Speaking to Shawna Karrasch the day after her first online tele-seminar on how to get On Target with your horse, the San Diego horsewoman was even more energetic and enthusiastic than normal. She first introduced her form of positive reinforcement training for horses in 1992 and is refocusing on it after a brief hiatus. In that time, the possibilities for sharing her system widely have grown exponentially thanks to the Internet.
During the first of what will be monthly tele-seminars, participants tuned in through the Internet to hear Karrasch explain how positive reinforcement using a clicker, a “target” and a bag of treats can help professionals and amateurs alike build a better bond with their horses. She addressed questions submitted through AskShawna.com on trailer loading, clipping, transitions and jumping, illustrating that horses can be taught to want to perform through her system. She also took questions regarding the method’s application in various situations.
Teaching the horse to associate a behavior with a reward they care about is the basis of Karrasch’s method. The clicker tool is clicked when the horse does what the trainer asks: lowering his head to have his ears clipped, for example. The horse is then asked to touch a target object to reinforce the idea that he has to do something to get a reward. Finally, an edible treat is withdrawn from a waist-mounted bag to reward the horse. These steps represent the beginning phases of training.

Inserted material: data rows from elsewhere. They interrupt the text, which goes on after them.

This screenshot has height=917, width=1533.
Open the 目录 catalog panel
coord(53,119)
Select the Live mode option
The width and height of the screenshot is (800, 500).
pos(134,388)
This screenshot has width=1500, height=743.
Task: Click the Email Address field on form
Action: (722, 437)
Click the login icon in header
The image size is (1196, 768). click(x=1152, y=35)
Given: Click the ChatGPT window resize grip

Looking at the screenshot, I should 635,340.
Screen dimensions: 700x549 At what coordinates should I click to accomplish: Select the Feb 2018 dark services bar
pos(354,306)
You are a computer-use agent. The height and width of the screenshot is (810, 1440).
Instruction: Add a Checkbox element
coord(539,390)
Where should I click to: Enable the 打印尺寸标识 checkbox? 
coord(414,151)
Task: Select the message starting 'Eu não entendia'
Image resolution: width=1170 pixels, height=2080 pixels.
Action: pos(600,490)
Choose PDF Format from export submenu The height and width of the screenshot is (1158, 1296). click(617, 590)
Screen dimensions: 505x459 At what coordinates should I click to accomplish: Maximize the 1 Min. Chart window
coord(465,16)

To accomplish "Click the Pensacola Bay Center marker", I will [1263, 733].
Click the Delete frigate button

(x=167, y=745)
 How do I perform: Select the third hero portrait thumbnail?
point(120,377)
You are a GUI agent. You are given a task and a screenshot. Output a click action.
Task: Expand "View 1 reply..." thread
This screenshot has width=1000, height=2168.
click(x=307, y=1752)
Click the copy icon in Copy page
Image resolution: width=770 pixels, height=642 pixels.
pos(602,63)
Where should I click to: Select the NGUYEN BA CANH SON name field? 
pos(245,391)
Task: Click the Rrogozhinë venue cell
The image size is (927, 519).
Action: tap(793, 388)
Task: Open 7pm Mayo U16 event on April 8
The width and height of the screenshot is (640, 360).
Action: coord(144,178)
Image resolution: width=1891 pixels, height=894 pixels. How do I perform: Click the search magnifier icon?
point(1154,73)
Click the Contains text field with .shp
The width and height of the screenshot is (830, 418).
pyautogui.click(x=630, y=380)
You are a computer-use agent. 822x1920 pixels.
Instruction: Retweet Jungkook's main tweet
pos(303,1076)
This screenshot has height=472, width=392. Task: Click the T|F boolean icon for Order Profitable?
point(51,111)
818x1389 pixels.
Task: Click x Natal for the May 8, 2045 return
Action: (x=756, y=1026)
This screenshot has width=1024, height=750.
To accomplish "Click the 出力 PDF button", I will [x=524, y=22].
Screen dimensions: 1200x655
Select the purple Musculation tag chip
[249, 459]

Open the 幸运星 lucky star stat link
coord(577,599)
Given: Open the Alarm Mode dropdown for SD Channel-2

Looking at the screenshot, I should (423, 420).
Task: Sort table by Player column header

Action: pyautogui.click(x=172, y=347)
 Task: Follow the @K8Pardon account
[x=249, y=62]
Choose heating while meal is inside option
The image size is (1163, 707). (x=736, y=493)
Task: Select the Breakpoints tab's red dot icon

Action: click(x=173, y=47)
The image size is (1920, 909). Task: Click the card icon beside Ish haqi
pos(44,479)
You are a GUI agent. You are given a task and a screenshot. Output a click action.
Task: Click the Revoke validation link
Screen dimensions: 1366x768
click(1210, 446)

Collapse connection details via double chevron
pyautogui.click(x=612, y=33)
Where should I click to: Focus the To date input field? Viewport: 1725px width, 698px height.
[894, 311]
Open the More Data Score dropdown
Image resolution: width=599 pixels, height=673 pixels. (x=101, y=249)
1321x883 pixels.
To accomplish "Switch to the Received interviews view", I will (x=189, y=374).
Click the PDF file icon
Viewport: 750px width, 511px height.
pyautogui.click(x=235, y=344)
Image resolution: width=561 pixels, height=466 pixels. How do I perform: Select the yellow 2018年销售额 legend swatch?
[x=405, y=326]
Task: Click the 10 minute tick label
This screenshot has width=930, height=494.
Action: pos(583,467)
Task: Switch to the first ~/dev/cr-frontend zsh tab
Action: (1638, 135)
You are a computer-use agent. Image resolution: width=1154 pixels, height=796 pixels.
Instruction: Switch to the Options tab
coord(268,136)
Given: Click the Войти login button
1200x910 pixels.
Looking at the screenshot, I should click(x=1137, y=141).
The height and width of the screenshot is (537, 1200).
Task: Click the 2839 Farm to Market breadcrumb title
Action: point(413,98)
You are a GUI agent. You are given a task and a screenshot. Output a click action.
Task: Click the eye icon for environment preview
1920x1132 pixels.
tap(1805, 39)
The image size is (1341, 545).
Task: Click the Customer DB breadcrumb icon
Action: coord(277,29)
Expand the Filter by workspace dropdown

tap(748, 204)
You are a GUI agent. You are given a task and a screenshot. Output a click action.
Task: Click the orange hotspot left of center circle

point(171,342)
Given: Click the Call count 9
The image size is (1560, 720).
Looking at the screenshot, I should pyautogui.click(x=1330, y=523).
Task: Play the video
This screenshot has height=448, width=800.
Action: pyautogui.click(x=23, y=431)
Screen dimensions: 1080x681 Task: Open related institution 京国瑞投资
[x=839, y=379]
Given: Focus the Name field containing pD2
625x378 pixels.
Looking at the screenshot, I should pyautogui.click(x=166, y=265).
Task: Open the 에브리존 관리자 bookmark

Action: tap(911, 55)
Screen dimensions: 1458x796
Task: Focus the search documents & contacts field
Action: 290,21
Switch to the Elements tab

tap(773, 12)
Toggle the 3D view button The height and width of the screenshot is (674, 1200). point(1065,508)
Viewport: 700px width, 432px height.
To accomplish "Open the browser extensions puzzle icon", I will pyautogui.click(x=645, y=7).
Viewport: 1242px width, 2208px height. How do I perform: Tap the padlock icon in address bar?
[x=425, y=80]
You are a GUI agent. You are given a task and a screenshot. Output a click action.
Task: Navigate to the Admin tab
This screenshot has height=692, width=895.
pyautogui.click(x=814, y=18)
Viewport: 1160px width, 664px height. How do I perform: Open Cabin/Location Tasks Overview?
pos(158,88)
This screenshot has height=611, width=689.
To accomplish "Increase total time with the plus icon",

“Fading these tools out is the eventual goal,” Karrasch explains.
Karrasch encountered plenty of skeptics when she introduced this system to the horse world 18 years ago. She had been using the techniques for 10 years as an animal trainer at Sea World when she recognized that they would be equally effective with horses. Her first riding instructor, trainer and Grand Prix rider Vinton Karrasch, was quickly sold on the system and helped her market On Target Training to equestrians. Karrasch encountered a lot of skepticism and resistance. “People said, ‘Yeah, that’s cute.’”
In addition to the fact that her system was based on principles well proven at Sea World and other animal training environments, it helped Karrasch tremendously when Olympic gold-bound Beezie and John Madden embraced the idea. Especially when the training helped Beezie’s Grand Prix mount Judgement overcome well known reservations about jumping water obstacles. “That really helped people recognize the merits of this,” Karrasch notes. “We went from people thinking the Maddens were crazy to try it to having several professionals call me for the book and DVDs.”
Fast-forward to 2010 and Karrasch reports that positive reinforcement training is no longer viewed as a weird alternative. “Now you’ve got a lot more people aware of it and it’s more widely accepted,” she observes. Some horse owners have embraced it after seeing it work well with dog training.
Multiple Uses
On Target Training works equally well with green and fully trained horses, although the effects are more dramatic with horses raised with traditional training techniques. “When horses that know one way learn positive reinforcement, they often value it a little more,” she says. It’s a phenomenon she discovered only after working with horses because the animals at Sea World were trained with positive reinforcement from the get-go. “With horses, I got to see the before and after and I really love that,” Karrasch says. “I’ve found that horses get better in other areas that were not the focus of their On Target Training. Because it involves a reward that they value, it shifts their focus from ‘How can I avoid this?’ or ‘I’m suspicious of this’ to focusing on what we want and pleasing us.”
Karrasch offers On Target Training via book, CD and in person. She is particularly excited about her website’s role as a resource for followers in any stage of the training process. The site’s Ask Shawna page allows visitors to ask specific training questions. Helpful hints are packed into her video blog as well as a Q&A section and background information. Her next tele-seminar is slated for Tuesday, July 6 and details can be accessed through the website.
Charismatic and passionate about On Target Training’s ability to advance the horse/human relationship, Karrasch loves sharing the techniques in any medium and particularly in person. She welcomes one-on-one training sessions throughout Southern California and opportunities to present her program to horseowners everywhere. In addition to the Maddens, dressage expert Jane Savoie and natural horseman John Lyons have endorsed On Target Training’s principles. Lyons likes it because “it gives the trainer an opportunity to develop a definitive and consistent way to tell the horse, ‘Yes, that’s it!” Karrasch thrives on enabling horses and riders to have those kind of “ah ha!” moments.